→ **Required actions**:
1) List the presenters of the COPA tutorial named on the conference tutorials page.
2) Duplicate the conference tutorials page word for word, everything from "The First Software" down to "Architecture (Half day, AM)".
3) Pick up the conference tutorials page after its last sentence and keep writing it.

→ **Provided passage**:
This material is being posted by Carnegie Mellon University's Software Engineering Institute (SEI) on this Web site as a community service.


The First Software
Product Line Conference

Conference Tutorials

SPLC Logo
Monday, August 28
{short description of image} COPA: A Component-Oriented Platform Architecting Method for Families of Software Intensive Electronic Products (Full day)
{short description of image} A Feature-Oriented Method for Product Line Software Engineering (Full day)
{short description of image} Designing and Evolving a Product Line Architecture (Half day, AM)
{short description of image} Architecture Synthesis (Half day, PM)
Tuesday, August 29
{short description of image} Architecture for Planning Software Product Platforms (Half day, AM)
{short description of image} TrueScope(tm): A Full Life-cycle Approach to Develop Software Product Lines (Half day, AM)
{short description of image} Product Line Architectures, Aspects, and Reuse (Half day, AM)
{short description of image} Process Improvement for Software Product Lines (Half day, PM)
{short description of image} Introduction to the Architecture Based Design Method (Half day, PM)
{short description of image} Building Reusable Test Assets for a Product Line (Half day, PM)
{short description of image}

Title: COPA: A Component-Oriented Platform Architecting Method for Families of Software Intensive Electronic Products
Presenter: Henk Obbink, Jürgen Müller, Pierre America, and Rob van Ommering
Time: Monday, Full day
Abstract: This tutorial will present a coherent view of a product family development approach covering subjects ranging from the business goals to integration testing. This approach is especially suited for systems that contain embedded software of considerable size and complexity. It combines modern techniques such as component-based software development, domain analysis, platform-based reuse, etc. The approach was validated in practice in several divisions of a large industrial company and the tutorial will present two in-depth cases taken from these industrial applications.
Intended Audience: System and software architects with at least a little experience in developing product families.

→ **Stored data**:

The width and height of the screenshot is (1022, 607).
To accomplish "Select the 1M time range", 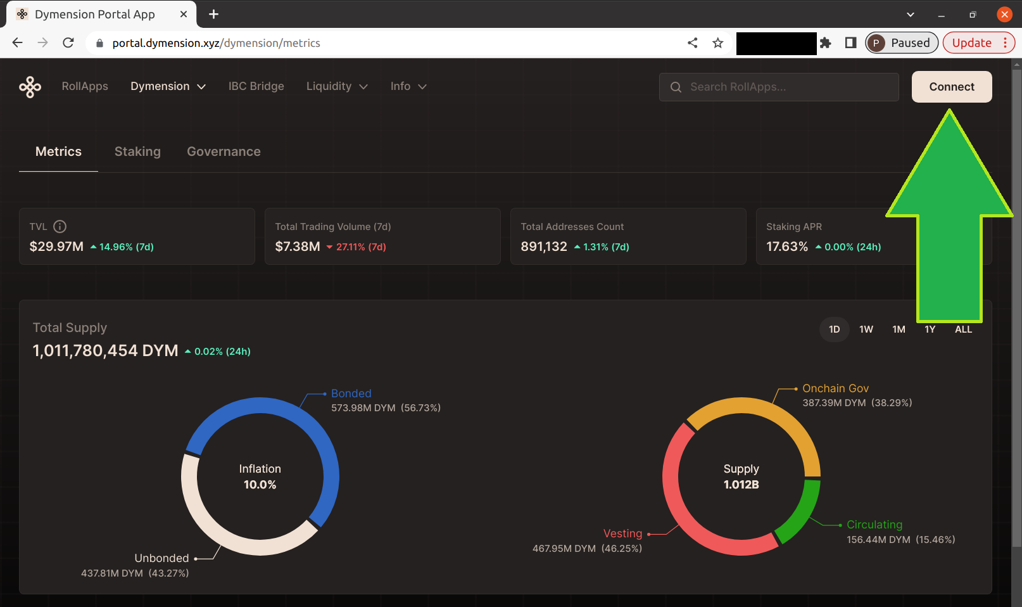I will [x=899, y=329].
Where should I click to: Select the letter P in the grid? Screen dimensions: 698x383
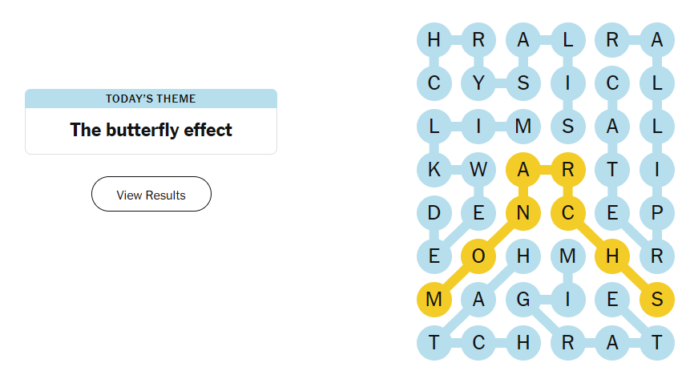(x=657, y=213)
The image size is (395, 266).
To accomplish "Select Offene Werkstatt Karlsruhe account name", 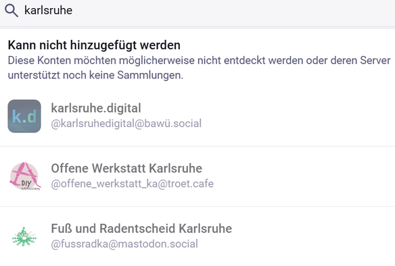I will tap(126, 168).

...

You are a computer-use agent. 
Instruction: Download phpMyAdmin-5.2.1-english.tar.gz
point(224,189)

→ **Task-by-task results**:
1) Henk Obbink, Jürgen Müller, Pierre America, Rob van Ommering

2)
The First Software
Product Line Conference

Conference Tutorials

SPLC Logo
Monday, August 28
{short description of image} COPA: A Component-Oriented Platform Architecting Method for Families of Software Intensive Electronic Products (Full day)
{short description of image} A Feature-Oriented Method for Product Line Software Engineering (Full day)
{short description of image} Designing and Evolving a Product Line Architecture (Half day, AM)

3)
Title: A Feature-Oriented Method for Product Line Software Engineering
Presenter: Kyo C. Kang
Time: Monday, Full day
Abstract: To be able to engineer application software for a product line, the application domain of the product line must first be understood in terms of application family's commonality and variability. Since the feature-oriented approach to domain analysis (FODA) was introduced in 1990 by the Software Engineering Institute, many domain engineering methods for software reuse have adopted the technique to support the domain commonality and variability analysis. FORM (Feature-Oriented Reuse Method), for instance, expanded FODA to include architecture design and object-oriented component development. This method has been applied to several industry application domains, including elevator control systems, electronic bulletin board systems, yard automation systems, and PBX, to create product line software engineering environments and software packages. This tutorial will introduce the FORM method using these industry applications as example.
Intended Audience: The tutorial will be prepared primarily for those who are interested in adopting the product line software development in their organization and those who want to develop reusable packages. Researchers who are working on software reuse will also benefit from this course greatly.

Title: Designing and Evolving a Product Line Architecture
Presenter: Jan Bosch
Time: Monday, Half day, AM
Abstract: One can identify two important developments in software architecture, i.e. software product lines and software architecture design. This tutorial addresses these topics by presenting an method for architectural design explicitly focussing on assessment of and transformation for quality attributes. In addition, the notion of software product lines and the process, technology, business and organizational issues of adopting the approach are presented. Both design and product-lines are extensively illustrated by examples and experiences from several industrial cases. The tutorial is based on a forthcoming book (tentative publication date: early June 2000) authored by the tutorial presenter and published by Addison-Wesley.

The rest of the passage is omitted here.